On te parle tout le temps de la concurrence.
Surveille ce qu'elle fait. Différencie toi. Positionne toi. Innove. Reste dans la course. Sinon ton entreprise va s'éteindre.
Et oui, la concurrence existe, elle est réelle, et à sa façon elle est utile. Elle te pousse à te dépasser, à affiner ton offre, à trouver ce qui te rend unique. Une concurrente qui réussit dans ton domaine, c'est aussi la preuve que le marché existe, que des clientes sont prêtes à payer pour ce que tu proposes. La concurrence, au fond, c'est un moteur. Pas un ennemi.
Ton vrai ennemi, lui, est souvent beaucoup plus proche.

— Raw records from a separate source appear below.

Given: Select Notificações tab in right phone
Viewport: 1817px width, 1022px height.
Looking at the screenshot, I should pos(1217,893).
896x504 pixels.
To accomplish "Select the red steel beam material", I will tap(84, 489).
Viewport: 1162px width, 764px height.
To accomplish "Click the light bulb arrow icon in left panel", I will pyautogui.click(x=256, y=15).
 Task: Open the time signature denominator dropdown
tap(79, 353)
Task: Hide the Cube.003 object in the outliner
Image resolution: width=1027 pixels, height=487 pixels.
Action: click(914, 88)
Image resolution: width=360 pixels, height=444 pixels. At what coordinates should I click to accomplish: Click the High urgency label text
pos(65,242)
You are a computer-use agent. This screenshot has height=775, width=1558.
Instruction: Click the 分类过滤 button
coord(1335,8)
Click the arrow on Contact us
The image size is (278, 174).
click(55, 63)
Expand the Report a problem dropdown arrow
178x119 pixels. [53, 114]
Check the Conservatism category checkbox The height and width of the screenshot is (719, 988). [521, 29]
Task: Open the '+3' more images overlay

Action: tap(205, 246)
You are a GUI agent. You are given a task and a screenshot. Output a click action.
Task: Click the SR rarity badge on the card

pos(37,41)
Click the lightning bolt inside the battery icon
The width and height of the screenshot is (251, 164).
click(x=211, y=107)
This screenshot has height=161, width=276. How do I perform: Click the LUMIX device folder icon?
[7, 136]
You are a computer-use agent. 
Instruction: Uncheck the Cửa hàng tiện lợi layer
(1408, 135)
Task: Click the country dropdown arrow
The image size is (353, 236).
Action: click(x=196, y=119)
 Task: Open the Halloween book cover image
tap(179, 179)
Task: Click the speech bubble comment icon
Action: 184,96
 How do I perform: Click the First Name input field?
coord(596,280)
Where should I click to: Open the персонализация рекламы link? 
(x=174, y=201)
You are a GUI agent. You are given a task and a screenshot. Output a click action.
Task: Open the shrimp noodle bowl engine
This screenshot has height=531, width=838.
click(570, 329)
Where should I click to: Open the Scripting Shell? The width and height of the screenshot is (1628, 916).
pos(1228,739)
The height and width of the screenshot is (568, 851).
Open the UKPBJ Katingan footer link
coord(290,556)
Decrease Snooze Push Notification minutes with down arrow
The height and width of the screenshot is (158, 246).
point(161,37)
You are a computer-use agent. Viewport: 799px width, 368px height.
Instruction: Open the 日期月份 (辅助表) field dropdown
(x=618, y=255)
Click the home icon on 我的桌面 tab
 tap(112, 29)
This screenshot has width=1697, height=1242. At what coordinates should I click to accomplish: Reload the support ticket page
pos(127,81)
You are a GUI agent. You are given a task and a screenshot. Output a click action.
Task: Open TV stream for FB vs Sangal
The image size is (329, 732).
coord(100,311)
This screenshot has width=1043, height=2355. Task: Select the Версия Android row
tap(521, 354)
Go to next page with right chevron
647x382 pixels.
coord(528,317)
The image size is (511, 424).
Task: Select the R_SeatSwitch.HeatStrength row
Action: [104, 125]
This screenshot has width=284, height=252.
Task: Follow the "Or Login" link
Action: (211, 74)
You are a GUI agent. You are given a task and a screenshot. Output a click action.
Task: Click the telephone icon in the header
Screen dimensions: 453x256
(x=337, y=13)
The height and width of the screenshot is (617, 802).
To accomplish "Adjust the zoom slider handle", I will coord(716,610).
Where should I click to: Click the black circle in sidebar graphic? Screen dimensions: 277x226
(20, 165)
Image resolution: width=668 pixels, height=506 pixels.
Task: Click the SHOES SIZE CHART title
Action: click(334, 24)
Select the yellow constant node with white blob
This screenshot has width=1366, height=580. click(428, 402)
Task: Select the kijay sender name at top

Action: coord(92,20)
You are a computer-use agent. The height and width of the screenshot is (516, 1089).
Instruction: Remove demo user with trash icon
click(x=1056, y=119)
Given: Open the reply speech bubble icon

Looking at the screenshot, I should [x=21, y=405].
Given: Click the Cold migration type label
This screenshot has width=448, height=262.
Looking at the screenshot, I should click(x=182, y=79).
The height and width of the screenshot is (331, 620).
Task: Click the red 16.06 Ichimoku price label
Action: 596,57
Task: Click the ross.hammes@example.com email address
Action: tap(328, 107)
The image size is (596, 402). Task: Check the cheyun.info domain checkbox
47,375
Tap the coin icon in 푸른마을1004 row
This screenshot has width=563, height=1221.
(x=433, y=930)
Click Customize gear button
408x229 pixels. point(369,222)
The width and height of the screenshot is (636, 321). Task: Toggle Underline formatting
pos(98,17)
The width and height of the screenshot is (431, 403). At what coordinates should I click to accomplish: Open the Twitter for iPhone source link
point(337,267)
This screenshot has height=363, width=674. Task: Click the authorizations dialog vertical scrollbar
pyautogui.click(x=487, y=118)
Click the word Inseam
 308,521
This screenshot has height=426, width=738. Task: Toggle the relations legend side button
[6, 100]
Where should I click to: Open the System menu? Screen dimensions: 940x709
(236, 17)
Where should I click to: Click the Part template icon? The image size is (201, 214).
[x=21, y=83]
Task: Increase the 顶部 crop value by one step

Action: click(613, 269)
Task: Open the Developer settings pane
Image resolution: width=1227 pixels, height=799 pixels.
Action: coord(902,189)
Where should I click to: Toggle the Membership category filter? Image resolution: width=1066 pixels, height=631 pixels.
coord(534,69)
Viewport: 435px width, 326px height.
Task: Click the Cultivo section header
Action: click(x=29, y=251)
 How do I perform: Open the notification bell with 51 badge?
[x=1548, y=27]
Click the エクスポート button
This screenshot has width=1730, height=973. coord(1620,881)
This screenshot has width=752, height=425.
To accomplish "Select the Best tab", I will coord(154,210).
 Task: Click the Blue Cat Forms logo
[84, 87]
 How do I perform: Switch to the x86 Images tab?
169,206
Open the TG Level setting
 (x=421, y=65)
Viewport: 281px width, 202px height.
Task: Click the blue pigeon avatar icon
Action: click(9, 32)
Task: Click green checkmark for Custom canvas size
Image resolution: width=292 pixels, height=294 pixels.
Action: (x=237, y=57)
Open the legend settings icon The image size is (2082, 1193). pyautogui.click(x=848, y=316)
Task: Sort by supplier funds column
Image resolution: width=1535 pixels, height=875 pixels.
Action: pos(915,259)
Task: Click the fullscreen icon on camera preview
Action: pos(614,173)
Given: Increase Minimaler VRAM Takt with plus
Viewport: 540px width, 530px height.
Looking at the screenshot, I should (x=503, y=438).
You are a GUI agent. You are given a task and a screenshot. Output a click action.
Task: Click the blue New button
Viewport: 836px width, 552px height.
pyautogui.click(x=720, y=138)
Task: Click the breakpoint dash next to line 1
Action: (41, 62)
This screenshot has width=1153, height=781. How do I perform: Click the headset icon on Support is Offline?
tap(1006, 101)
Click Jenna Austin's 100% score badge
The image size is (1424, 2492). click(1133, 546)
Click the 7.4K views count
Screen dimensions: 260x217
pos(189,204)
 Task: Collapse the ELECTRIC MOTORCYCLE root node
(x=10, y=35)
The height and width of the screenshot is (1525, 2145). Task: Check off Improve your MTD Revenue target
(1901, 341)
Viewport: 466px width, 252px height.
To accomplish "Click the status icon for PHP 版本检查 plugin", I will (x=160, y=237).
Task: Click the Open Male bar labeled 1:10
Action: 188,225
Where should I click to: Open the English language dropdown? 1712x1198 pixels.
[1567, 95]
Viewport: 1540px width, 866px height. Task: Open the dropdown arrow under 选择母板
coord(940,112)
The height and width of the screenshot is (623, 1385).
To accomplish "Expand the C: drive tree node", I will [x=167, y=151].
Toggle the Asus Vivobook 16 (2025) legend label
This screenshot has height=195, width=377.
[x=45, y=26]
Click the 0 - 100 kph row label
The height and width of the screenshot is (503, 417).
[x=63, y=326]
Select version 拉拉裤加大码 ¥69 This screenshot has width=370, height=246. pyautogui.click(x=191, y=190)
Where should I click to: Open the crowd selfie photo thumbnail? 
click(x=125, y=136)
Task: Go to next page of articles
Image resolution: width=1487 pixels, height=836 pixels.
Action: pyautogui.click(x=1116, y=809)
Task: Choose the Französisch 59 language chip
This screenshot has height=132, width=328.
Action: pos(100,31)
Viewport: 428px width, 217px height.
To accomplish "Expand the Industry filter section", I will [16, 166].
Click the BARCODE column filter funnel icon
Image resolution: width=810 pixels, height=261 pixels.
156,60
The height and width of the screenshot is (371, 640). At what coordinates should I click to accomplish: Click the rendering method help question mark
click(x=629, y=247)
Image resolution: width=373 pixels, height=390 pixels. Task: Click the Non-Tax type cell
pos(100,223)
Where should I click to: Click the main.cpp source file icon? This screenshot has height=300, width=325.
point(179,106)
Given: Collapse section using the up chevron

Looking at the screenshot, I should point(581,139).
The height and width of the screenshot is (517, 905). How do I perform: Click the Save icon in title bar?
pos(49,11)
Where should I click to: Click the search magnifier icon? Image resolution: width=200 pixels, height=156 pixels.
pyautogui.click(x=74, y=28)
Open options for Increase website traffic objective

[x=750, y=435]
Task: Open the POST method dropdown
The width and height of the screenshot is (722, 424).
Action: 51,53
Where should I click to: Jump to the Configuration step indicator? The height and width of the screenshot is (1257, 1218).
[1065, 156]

Parfois assis en face de toi à table. Parfois à l'autre bout du fil quand tu décroches sans méfiance. Parfois dans la pièce d'à côté.
Celui qui sème le doute
Tu as déjà eu cette conversation et peut-être même plusieurs fois.
Tu parles de ton projet, les yeux qui brillent, le ton qui s'emballe. Et en face de toi, tu vois ce léger sourcil qui se lève. Cette hésitation dans la réponse. Et puis : "Mais tu es sûre que c'est le bon moment ?" "Et si ça ne marche pas ?" "Tu ne risques pas gros ?" "T'as vraiment pensé à tout ?"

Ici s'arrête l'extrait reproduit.